>> BEGIN
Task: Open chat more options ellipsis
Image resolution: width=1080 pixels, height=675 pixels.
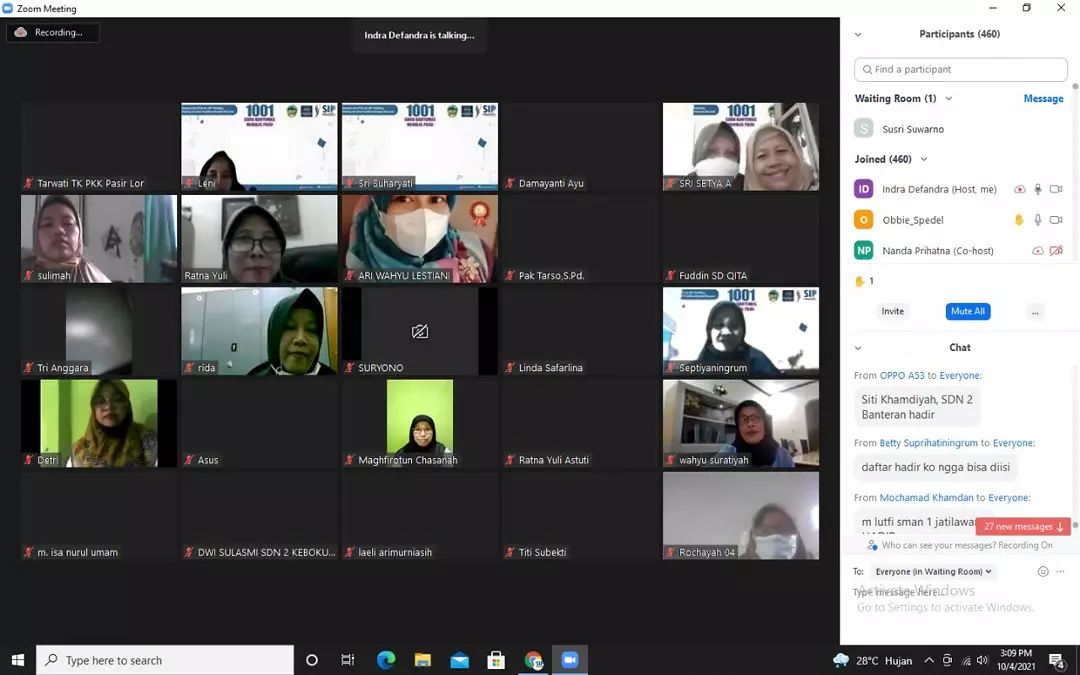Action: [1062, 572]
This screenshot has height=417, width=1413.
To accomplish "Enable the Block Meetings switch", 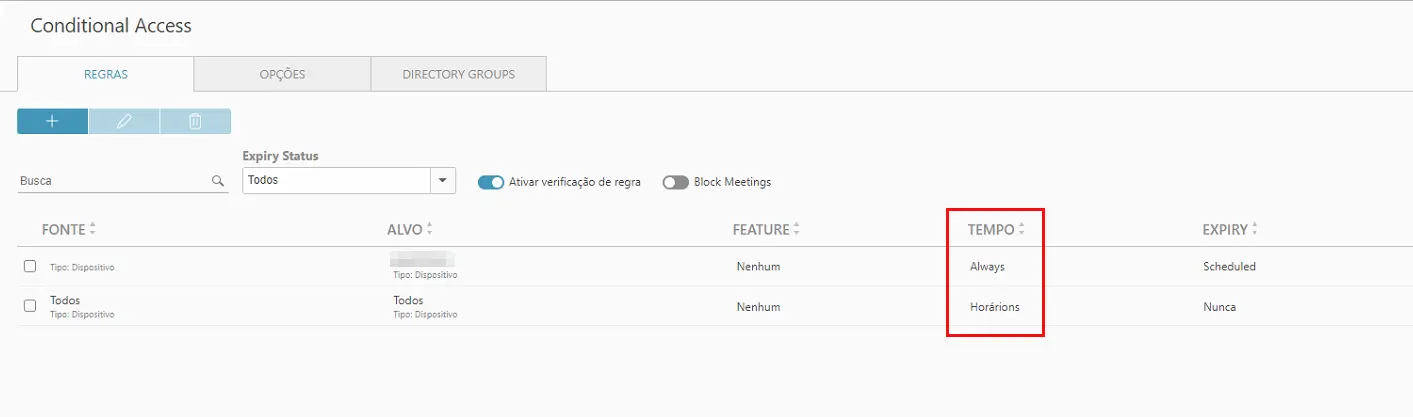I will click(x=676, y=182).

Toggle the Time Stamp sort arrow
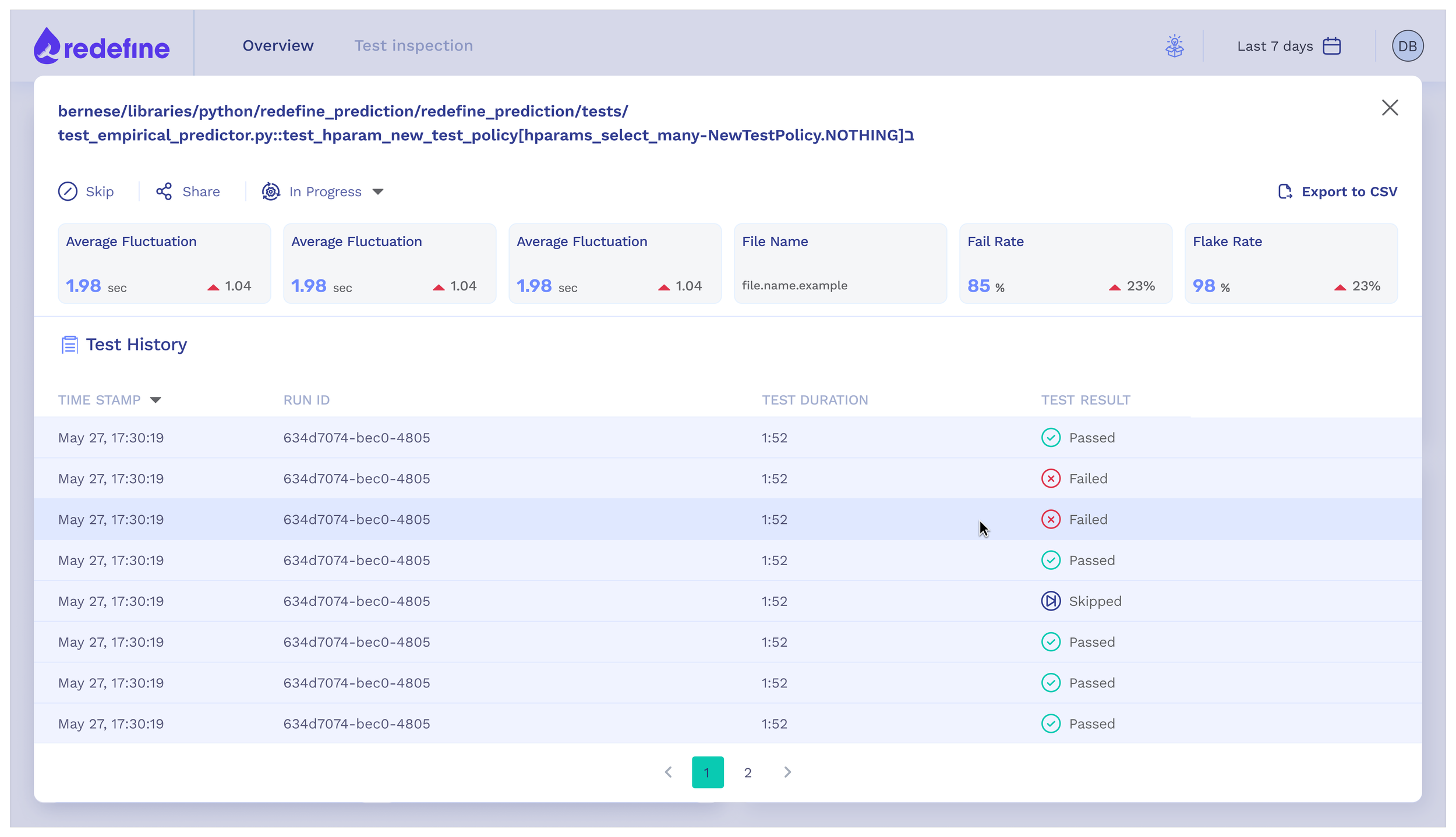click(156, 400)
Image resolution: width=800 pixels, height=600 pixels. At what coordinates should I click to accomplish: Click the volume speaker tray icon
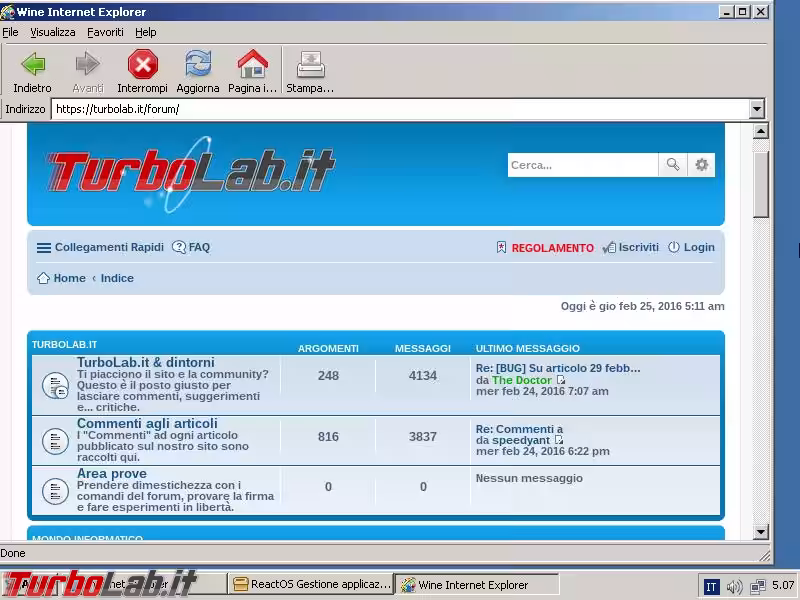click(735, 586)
>> END
## [Requirements]
Will you copy everything in the listing from the line containing "Image resolution: width=800" down to the end of the listing, leaving out the pictures?

## [Finished exercise]
Image resolution: width=800 pixels, height=600 pixels. At what coordinates should I click to accomplish: Click the volume speaker tray icon
click(735, 586)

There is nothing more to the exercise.